Anyway, getting sleepy again.  Worked from 8am to 10pm today!!!  But tomorrow?  Rangers/Hurricanes game - hurrah!!!! :)


Such is the way of the world
You can never know
Just where to put all your faith
And how will it grow

Gonna rise up
Burning back holes in dark memories
Gonna rise up
Turning mistakes into gold

Such is the passage of time
Too fast to fold
And suddenly swallowed by signs
Low and behold

Gonna rise up
Find my direction magnetically
Gonna rise up
Throw down my ace in the hole

Monday, January 17, 2011

Patience is a Virtue (I Lack)

Ever get that feeling, in your gut, where you think you've found the perfect moment for something?  A kind of euphoria takes over, and as Warren Ellis said, "You could shag a million nuns and destroy their faith in Christ, from your chair."  But then - tragedy - for whatever reason, you suddenly have an inability to execute.  You listened to someone who told you to wait, or circumstances changed suddenly, or it snowed.  Whatever.  Then, you start to think the perfect moment has passed you by.  And you start frantically analyzing all other moments, wondering if you've completely missed your shot or if another moment as perfect will come along, and then the worrying and the obsessing all coalesce into omfgmusttakeactionnowbecauseimissedit.  And then, you realize that instead of being patient and waiting for the right moment, actually you've acted in what could quite possibly be the worst moment.  That's me.  Most of the time.  ((Sigh.))

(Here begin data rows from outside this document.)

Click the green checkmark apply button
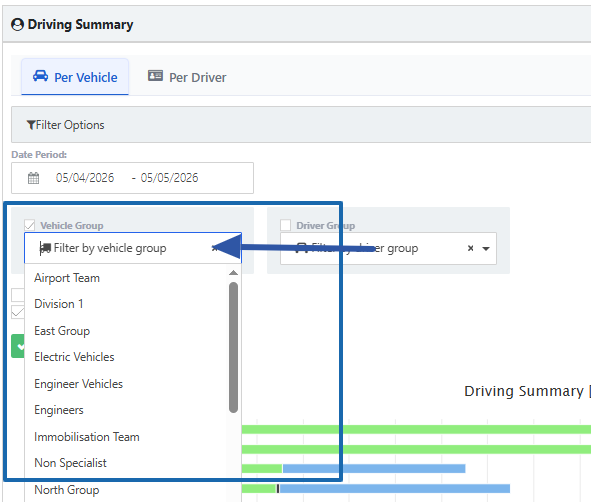The image size is (591, 502). pos(18,346)
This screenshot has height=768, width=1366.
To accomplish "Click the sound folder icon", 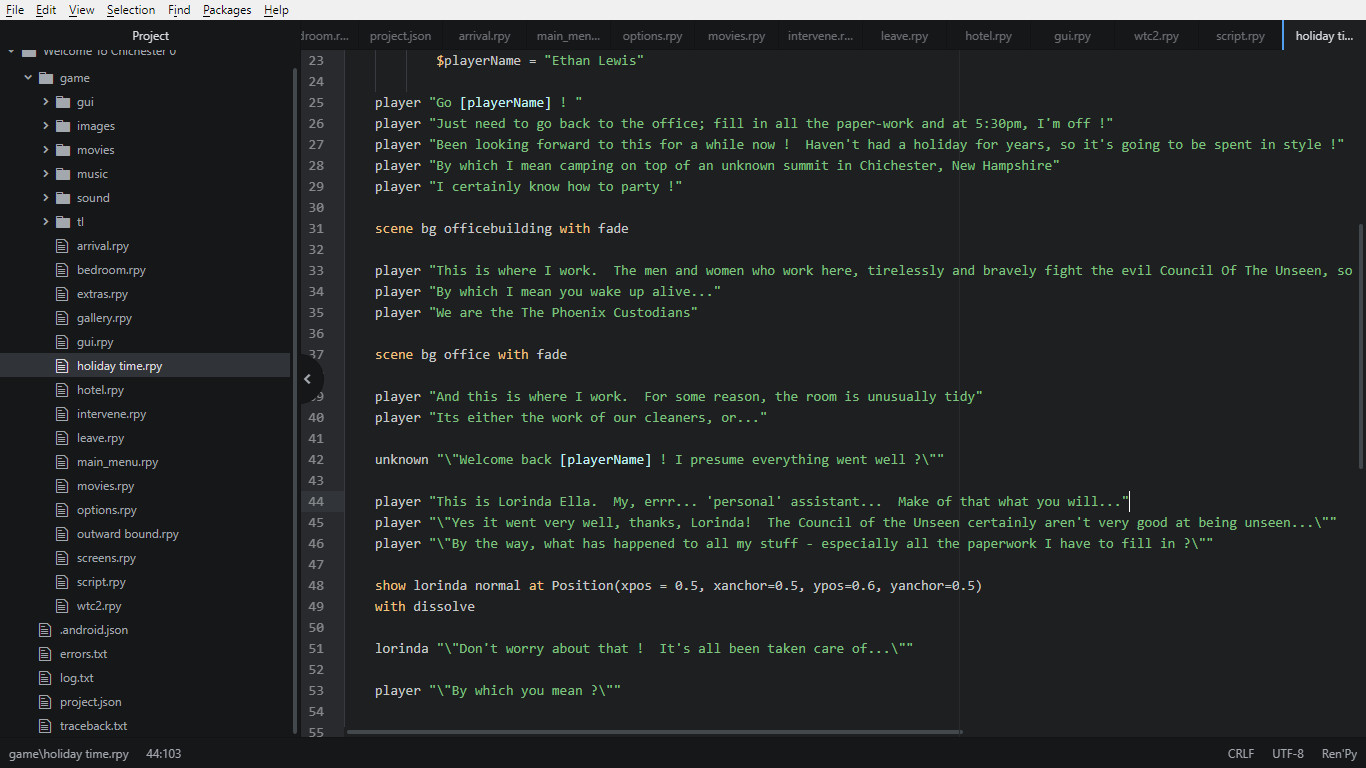I will (x=62, y=197).
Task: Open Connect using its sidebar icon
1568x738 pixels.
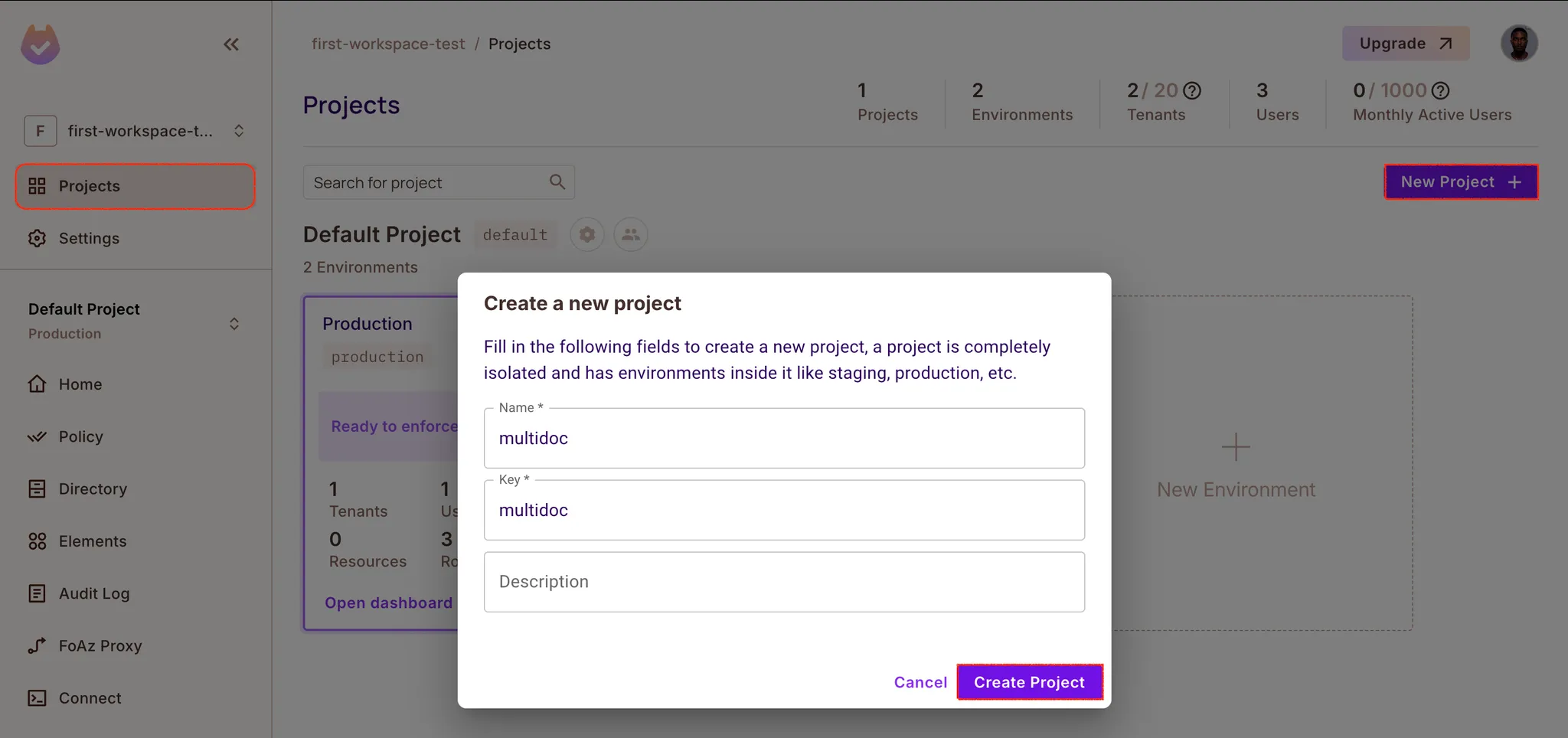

As much as life has been a joy lately, it has also been a challenge.  I forget sometimes, because I was lucky enough to come to NC with a ready made social circle, that I am still building a life here.  And that if I intend to stay, the blocks I lay need to be solid (and made of a substance fine enough not to embarrass me in front of the neighbors).  Every behavior counts.  Every day I should ask myself - "Who do you want to be today?" - and the answer should always be "The best possible person I can be."  Aspiration is all well and good but without execution is worthless.

Tiredness has captured me and into her prison of sleep I shall go.